The banks - state-owned Caixa Geral de Depositos as well as Novo Banco and Millennium bcp - will set up a private platform to manage loans that at least two of them have made to the same corporate borrowers, Deputy Finance Minister Ricardo Mourinho Felix told Reuters in an interview.

The plan, agreed with the government and central bank, also aims to ensure these troubled borrowers can return to health, the minister said.

Banks' bad loans surged in Portugal during the country's recession and the euro zone debt crisis in 2010-13. The economy has been recovering for the past 4 years, but Portugal still needs to solve its 'bad loan legacy' so banks can finance companies so they can invest and consolidate growth.

A Novo Banco spokesman confirmed on Thursday that the three banks had agreed to form the joint debt-management platform but gave no further details.

Millennium bcp and Caixa declined to comment.

Mourinho Felix said the three banks' joint bad debt clean-up approach would avoid the need for a government-backed 'bad bank', a mechanism used by Spain and Ireland during Europe's debt crisis at a heavy cost to taxpayers.

The Portuguese plan also differs from Italy's actions to tackle its banks' bad debts, Mourinho Felix said. In Italy, European Central Bank pressure to write down bad loans pushed several Italian banks into crisis, prompting Rome to mount state-funded rescues.

The joint-management approach to the bad loans also should help to put borrowers back on their feet, enabling them to attract new investors, the minister said.

"It will be important to attract investment, be it domestic or foreign."

The three banks account for most of Portugal's bad loans, estimated to total 25(22.01 billion pounds)-30 billion euros, or about 15 percent of their total credit portfolios, mainly to companies.
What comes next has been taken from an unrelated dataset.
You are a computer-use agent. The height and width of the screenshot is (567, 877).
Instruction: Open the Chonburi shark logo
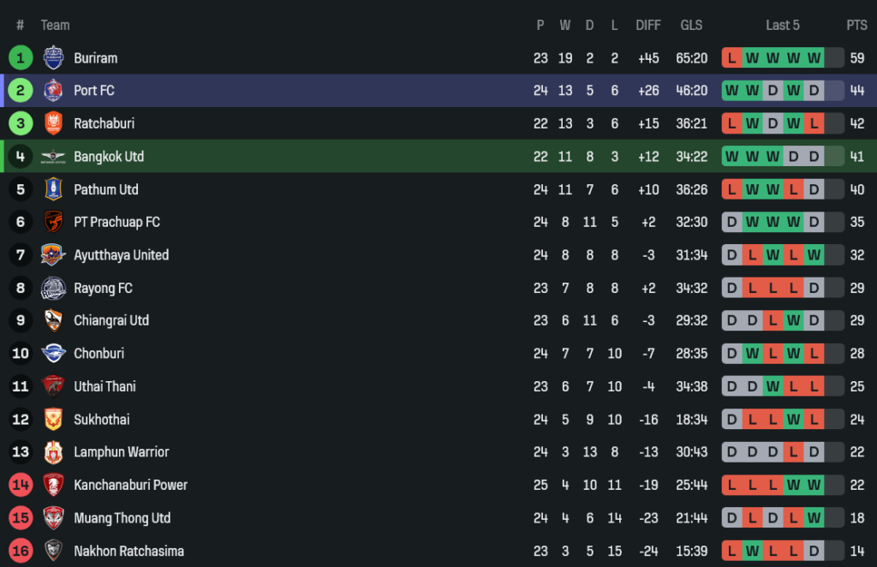[x=54, y=353]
It is one of the biggest bad-debt piles in European banking.

Novo Banco, which has the weakest asset quality among Portuguese banks, with bad loans making up a third of its loan portfolio, is itself going through a debt restructuring needed to complete its agreed sale to U.S. fund Lonestar.

Analysts estimate Portugal's banking sector has provisioned for only about half of total bad loans, and more writedowns may still be needed.

"An initial analysis is that this is positive because many bad loans are with the main banks and if this tool works, it could save viable companies and be crucial for the banks to continue cleaning their NPLs," Filipe Garcia, head of the Informacao de Mercados Financeiros consultancy, said.

"It may reduce impairments and writedowns."

It is unclear how many bad loans will be jointly managed by the three lenders' new platform, which Mourinho Felix said would be structured as "a complementary group of companies" and focus on loans to corporate borrowers that were considered viable.

The loans would remain on the banks' balance sheets.

"The ownership of the process is with the banks and they are already preparing the documents," Mourinho Felix said.

The new body should start operating by the year-end, he said, adding the government would not provide any guarantee for the loans to be jointly managed.

The amount to be managed would be based on an evaluation of the banks' joint loan portfolios.

Mourinho Felix said the coordination would help to speed up financial restructuring of the debtor companies and hopefully allow for a reduction of the three bank's bad loans.

"By delegating this to only one entity, the capacity of deciding (on restructuring bad loans) will speed up and avoid the necessity for negotiations on a loan-to-loan basis between the banks," he said.

"Instead of negotiating with two or three banks at the same time, the debtor will negotiate only with the entity."

The new body's executive board would propose which non-performing loans to restructure, based on evaluation work done by a committee of bankers and independent experts.